On this day in 1911, various friends of the late sculptor Elisabet Ney met in her Austin studio to found the Texas Fine Arts Association and the Elisabet Ney Museum. Ney, born in Westphalia in 1833, came to Texas in 1872 and was one of the first professional sculptors in the state. She built her studio, which she named Formosa, in 1892, and died in 1907. Among the friends who gathered four years later to honor her memory were Bride Neill Taylor, Julia Pease, Emma Cherry, and Emma Kyle Burleson. They designated the museum as the annual meeting place for the association and the gallery for its exhibitions; it thus functioned as one of the earliest centers for artistic development in Texas. In 1941 the city of Austin assumed ownership of the museum and in subsequent years has operated it as a component of the parks and recreation department.
On this day in 1968, HemisFair, the first officially designated international exposition in the southwestern United States, opened in San Antonio. It celebrated the cultural heritage shared by San Antonio and the nations of Latin America. It ran from April to October and attracted 6.3 million visitors. More than thirty nations participated with pavilions or exhibits. It also changed the face of the city. The outstanding structures at the fair that remained after the event included the Institute of Texan Cultures, the Convention Center and Arena, and the 622-foot Tower of the Americas.

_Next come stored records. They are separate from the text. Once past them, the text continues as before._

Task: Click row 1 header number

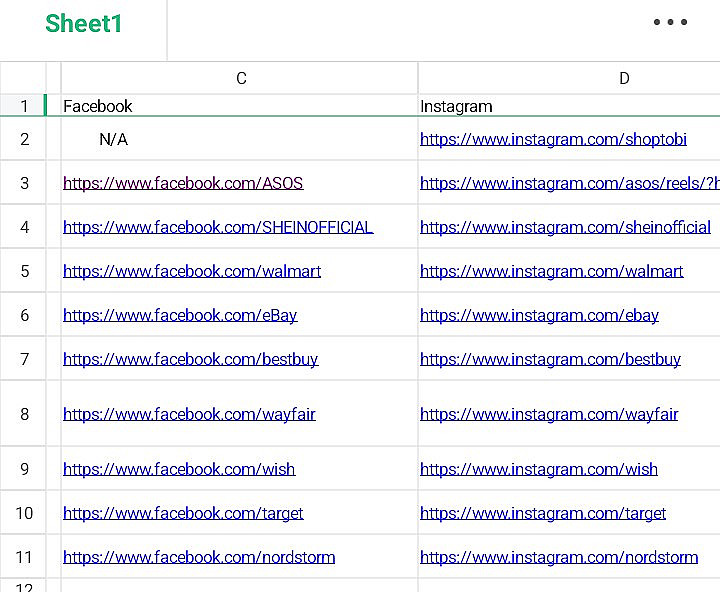Action: (24, 106)
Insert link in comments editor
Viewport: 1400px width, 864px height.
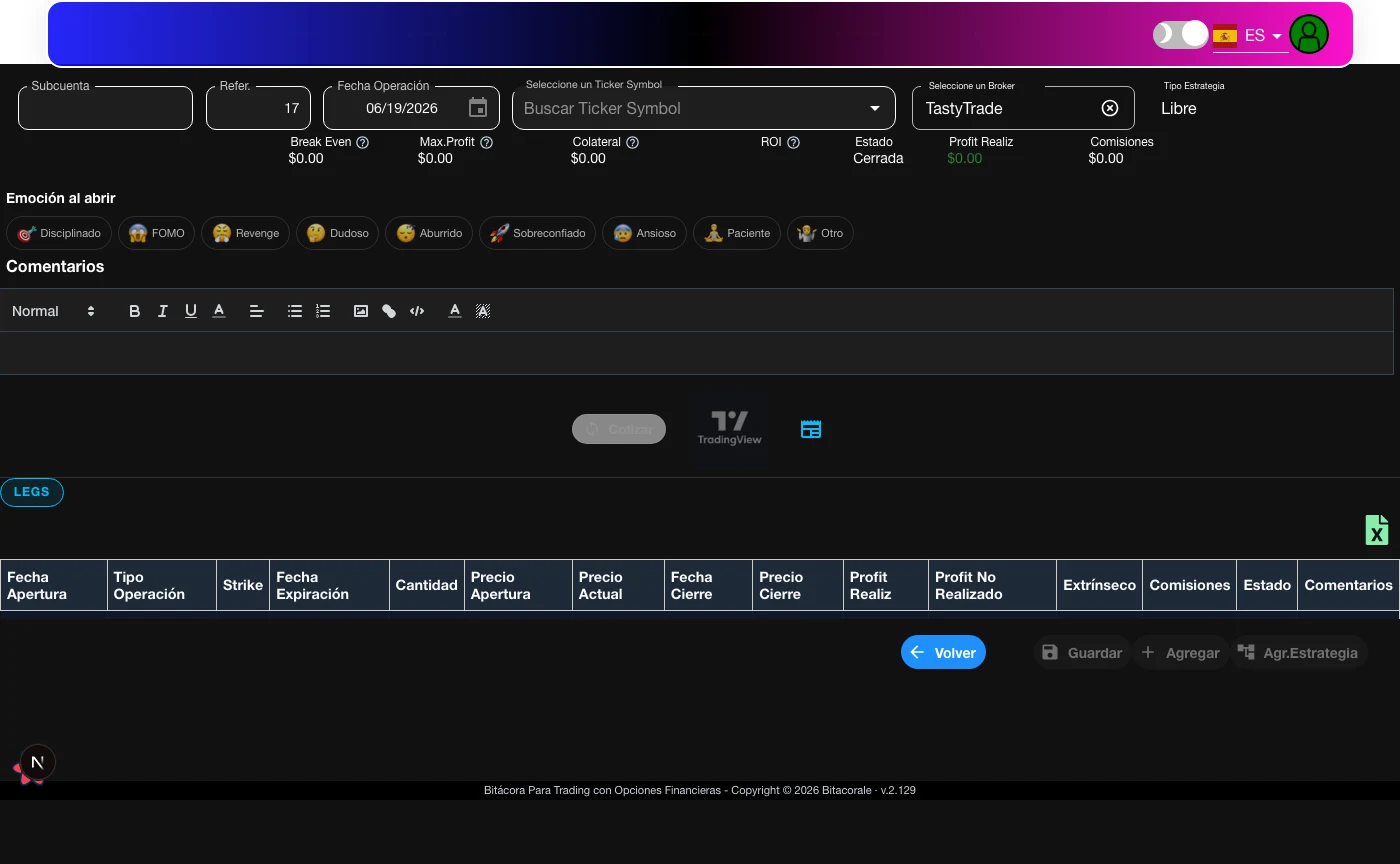[389, 311]
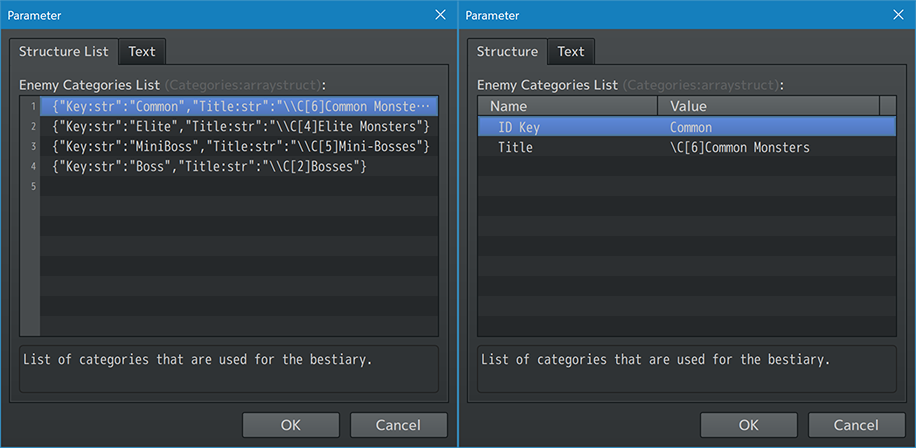Screen dimensions: 916x448
Task: Cancel the Structure List dialog
Action: [x=398, y=425]
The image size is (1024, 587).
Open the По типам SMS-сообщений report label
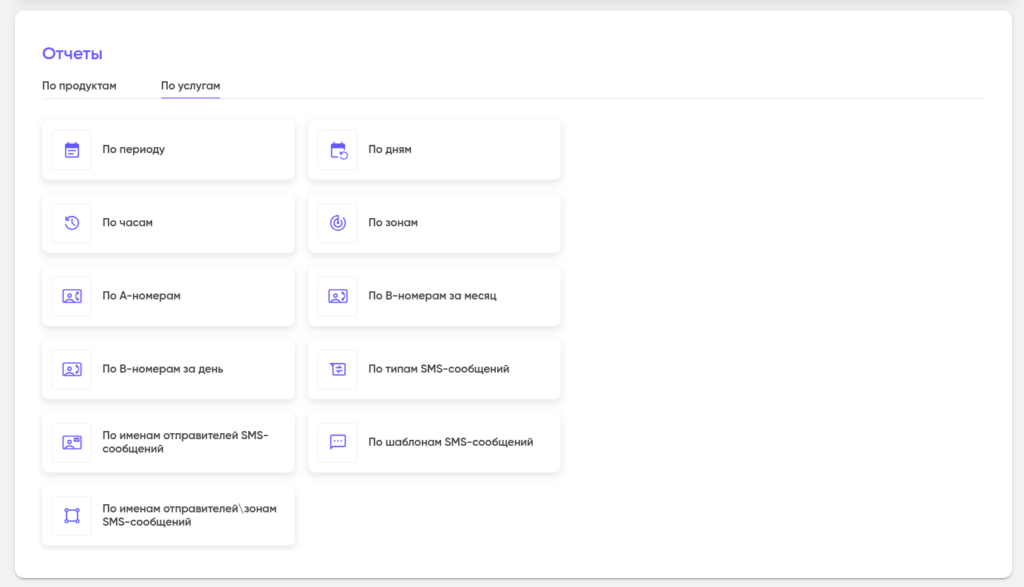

On this day in 1830, the Mexican government passed a law that helped foment the Texas Revolution. The law is said to be analogous to the Stamp Act, which encouraged the American Revolution. Among its provisions, it forbade the further introduction of slaves into Mexico, and apparently was intended to suspend existing empresario contracts. Article 11, the most inflammatory part, was intended to prohibit or limit immigration from the United States. Texas colonists were greatly disturbed by news of the law. Although Stephen F. Austin secured exemption from the operation of the law for his contract and for that of Green DeWitt, the measure shook his belief in the good will of the Mexican government. Enforcement of the law resulted directly in the Anahuac Disturbances of 1832 and indirectly in the battle of Velasco, the conventions of 1832 and 1833, and the accumulation of grievances that helped lead to the revolution.